*MATERIAL FOR THE TASK*
• • • •

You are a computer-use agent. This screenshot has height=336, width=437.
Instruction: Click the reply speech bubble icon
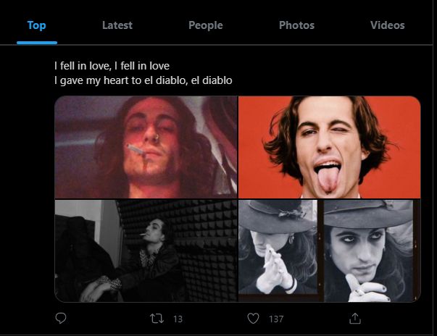[61, 318]
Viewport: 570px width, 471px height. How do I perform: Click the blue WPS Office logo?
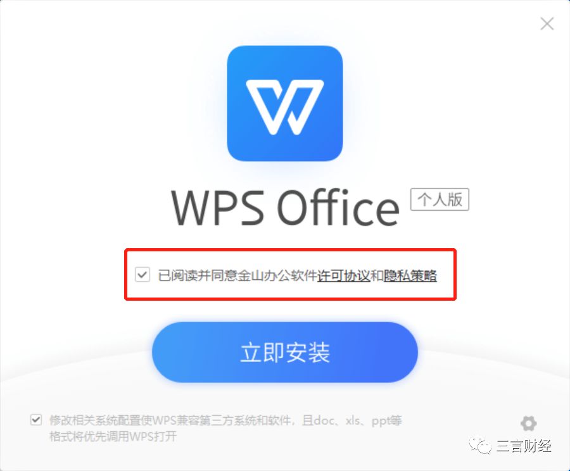[x=284, y=103]
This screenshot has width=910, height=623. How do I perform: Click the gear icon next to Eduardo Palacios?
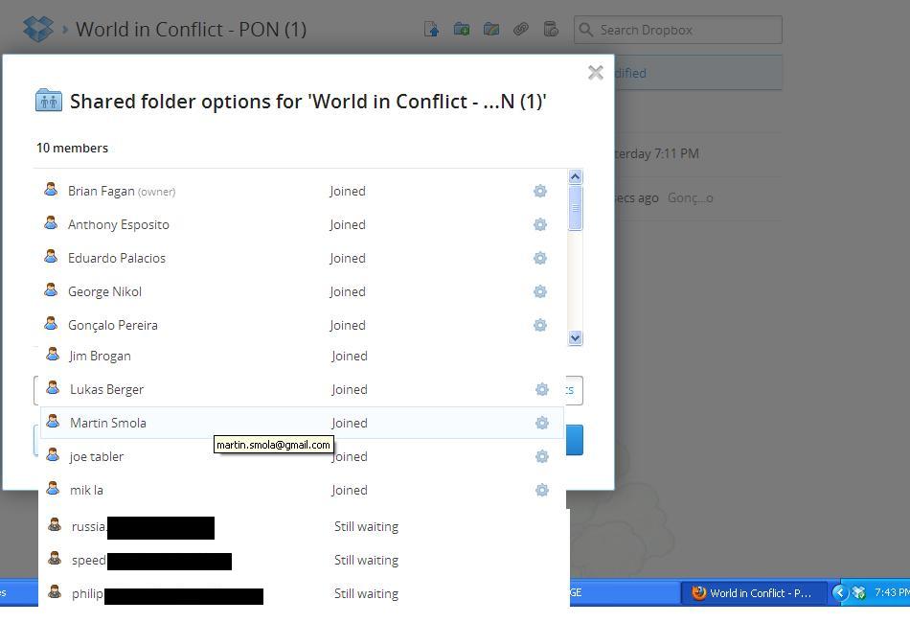tap(540, 258)
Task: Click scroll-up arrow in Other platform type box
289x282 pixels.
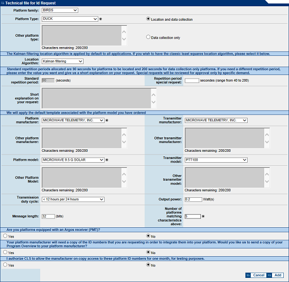Action: pyautogui.click(x=124, y=32)
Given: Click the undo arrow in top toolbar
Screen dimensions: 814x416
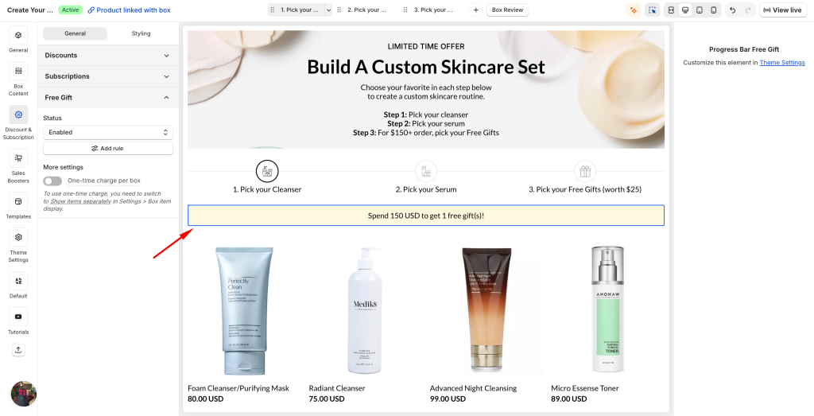Looking at the screenshot, I should 732,10.
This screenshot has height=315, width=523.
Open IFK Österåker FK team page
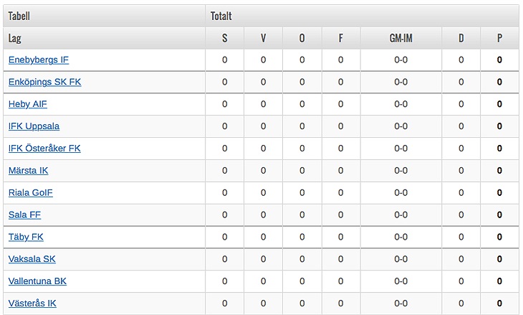[44, 149]
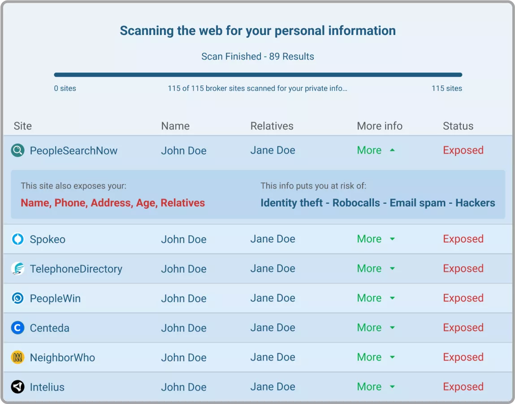The image size is (515, 404).
Task: Click the Intelius black arrow icon
Action: (17, 387)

• • • •

*TASK OBJECTIVE*
The expected output is each entry given again word for word, with pictures dropped.

*EXPECTED ANSWER*
You are a computer-use agent. This screenshot has height=336, width=437.
Instruction: Click the reply speech bubble icon
[61, 318]
Viewport: 570px width, 471px height. How do I perform: Click the blue WPS Office logo?
[x=284, y=103]
This screenshot has width=910, height=623. How do I perform: Click the gear icon next to Eduardo Palacios?
tap(540, 258)
Task: Click scroll-up arrow in Other platform type box
289x282 pixels.
Action: pyautogui.click(x=124, y=32)
Given: Click the undo arrow in top toolbar
Screen dimensions: 814x416
Looking at the screenshot, I should 732,10.
This screenshot has height=315, width=523.
Open IFK Österåker FK team page
[44, 149]
The image size is (515, 404).
Task: Click the Intelius black arrow icon
Action: (17, 387)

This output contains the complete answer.